_Prompt:_ Using the records below, give again exactly the lines from the line that contains "This screenshot has width=1394, height=868." through the line that contains "is (1456, 821).", both ends included, and only those.

_Supplied information:_
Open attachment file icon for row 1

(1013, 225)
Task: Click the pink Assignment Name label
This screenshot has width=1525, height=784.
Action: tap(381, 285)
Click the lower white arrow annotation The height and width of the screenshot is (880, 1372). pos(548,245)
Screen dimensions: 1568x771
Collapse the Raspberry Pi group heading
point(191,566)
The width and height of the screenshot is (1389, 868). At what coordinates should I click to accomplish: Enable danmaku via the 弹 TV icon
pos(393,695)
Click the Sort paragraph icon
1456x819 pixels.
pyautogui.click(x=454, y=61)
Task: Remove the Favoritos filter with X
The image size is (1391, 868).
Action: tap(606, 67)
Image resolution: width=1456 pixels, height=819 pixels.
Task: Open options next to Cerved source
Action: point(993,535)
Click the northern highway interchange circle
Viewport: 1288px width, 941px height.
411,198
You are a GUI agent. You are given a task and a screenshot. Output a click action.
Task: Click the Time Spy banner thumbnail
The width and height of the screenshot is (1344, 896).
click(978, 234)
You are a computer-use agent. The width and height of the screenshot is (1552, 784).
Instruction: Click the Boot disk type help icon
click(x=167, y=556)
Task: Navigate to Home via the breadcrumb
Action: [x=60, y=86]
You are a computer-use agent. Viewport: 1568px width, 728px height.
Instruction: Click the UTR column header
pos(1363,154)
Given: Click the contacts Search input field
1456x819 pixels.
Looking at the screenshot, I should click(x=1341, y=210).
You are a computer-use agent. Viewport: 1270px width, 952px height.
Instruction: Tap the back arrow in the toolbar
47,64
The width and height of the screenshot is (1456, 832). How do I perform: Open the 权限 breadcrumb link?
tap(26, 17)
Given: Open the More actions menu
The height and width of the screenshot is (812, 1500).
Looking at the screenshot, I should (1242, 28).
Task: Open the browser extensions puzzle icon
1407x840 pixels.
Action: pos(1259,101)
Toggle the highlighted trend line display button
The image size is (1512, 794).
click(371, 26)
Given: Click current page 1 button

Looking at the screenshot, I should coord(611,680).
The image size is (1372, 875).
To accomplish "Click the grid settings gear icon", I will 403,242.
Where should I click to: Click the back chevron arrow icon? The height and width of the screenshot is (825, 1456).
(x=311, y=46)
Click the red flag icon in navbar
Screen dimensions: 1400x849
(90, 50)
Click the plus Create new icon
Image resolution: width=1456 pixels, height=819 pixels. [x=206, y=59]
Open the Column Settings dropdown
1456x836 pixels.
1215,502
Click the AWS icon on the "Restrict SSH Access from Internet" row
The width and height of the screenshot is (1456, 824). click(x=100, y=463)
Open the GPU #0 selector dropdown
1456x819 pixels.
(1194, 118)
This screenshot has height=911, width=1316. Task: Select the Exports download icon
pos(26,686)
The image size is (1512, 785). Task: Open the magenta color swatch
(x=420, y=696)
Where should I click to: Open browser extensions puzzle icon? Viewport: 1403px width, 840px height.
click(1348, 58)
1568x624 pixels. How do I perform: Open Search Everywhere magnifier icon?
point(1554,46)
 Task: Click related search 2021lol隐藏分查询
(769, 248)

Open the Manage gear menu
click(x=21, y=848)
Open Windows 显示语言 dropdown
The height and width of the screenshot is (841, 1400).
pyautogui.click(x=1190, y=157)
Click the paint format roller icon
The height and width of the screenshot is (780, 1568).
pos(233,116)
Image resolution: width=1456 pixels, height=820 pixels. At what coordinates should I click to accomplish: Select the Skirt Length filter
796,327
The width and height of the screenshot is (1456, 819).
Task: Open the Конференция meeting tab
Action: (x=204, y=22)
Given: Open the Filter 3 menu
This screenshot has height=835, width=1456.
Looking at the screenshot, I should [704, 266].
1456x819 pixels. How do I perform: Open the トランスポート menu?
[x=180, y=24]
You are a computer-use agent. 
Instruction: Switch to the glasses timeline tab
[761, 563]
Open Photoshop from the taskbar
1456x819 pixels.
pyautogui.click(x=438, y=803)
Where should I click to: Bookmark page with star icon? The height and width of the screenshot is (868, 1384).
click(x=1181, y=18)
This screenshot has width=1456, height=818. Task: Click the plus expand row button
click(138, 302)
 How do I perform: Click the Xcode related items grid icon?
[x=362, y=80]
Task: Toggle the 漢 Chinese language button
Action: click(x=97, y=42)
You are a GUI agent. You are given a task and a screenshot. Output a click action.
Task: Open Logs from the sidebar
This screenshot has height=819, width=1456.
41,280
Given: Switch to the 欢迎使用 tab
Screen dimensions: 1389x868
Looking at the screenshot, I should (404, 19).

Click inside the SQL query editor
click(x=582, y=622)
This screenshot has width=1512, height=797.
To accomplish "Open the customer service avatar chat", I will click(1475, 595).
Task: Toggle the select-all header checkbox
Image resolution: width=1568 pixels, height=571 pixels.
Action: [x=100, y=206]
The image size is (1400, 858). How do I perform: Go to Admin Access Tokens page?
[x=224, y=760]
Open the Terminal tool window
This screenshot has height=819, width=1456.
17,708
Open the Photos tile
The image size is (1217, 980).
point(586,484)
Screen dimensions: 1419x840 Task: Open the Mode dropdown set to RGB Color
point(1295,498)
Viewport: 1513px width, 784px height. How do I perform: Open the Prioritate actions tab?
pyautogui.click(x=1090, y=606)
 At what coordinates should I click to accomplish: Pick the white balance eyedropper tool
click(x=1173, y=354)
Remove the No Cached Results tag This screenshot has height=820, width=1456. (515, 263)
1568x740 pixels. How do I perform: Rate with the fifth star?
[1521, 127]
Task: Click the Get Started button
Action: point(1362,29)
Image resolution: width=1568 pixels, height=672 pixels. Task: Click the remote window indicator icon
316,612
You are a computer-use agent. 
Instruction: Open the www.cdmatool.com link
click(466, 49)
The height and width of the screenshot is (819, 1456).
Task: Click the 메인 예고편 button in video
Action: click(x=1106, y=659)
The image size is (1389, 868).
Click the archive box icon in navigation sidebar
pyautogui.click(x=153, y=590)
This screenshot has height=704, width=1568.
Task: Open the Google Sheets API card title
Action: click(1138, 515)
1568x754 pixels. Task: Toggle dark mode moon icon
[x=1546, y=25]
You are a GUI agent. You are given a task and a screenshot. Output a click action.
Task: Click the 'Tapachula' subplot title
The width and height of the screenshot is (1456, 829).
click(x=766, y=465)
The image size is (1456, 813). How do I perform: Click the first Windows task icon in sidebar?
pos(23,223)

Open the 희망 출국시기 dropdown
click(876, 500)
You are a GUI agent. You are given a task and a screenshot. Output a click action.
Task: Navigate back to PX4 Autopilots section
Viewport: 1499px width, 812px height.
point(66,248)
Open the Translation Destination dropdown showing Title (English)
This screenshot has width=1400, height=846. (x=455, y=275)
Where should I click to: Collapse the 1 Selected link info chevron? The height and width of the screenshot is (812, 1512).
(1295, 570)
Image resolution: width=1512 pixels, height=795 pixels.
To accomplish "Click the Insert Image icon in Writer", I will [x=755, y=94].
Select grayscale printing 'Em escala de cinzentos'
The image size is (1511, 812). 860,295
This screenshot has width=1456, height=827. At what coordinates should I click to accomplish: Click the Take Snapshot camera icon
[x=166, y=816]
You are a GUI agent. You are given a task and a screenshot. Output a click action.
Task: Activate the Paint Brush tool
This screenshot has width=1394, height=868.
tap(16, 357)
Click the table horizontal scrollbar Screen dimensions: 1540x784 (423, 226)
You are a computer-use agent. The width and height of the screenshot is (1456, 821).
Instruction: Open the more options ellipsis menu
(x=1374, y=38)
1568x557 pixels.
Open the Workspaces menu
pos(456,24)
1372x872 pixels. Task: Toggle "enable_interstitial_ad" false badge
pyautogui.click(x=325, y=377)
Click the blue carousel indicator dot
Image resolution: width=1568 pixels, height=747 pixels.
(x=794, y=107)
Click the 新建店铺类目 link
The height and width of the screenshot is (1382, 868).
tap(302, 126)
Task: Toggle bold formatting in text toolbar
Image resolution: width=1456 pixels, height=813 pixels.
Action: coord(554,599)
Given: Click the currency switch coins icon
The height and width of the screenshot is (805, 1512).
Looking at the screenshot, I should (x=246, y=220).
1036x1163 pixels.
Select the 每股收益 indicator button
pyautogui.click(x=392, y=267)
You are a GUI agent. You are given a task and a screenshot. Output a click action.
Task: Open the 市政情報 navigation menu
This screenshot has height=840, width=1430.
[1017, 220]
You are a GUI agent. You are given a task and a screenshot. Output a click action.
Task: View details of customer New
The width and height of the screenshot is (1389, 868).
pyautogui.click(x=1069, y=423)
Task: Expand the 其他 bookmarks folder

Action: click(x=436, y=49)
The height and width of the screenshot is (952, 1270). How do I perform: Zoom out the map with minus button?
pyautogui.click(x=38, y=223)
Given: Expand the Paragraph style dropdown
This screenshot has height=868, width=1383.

_Answer space:_
This screenshot has width=1394, height=868.
tap(16, 357)
Click the table horizontal scrollbar Screen dimensions: 1540x784 (423, 226)
You are a computer-use agent. The width and height of the screenshot is (1456, 821).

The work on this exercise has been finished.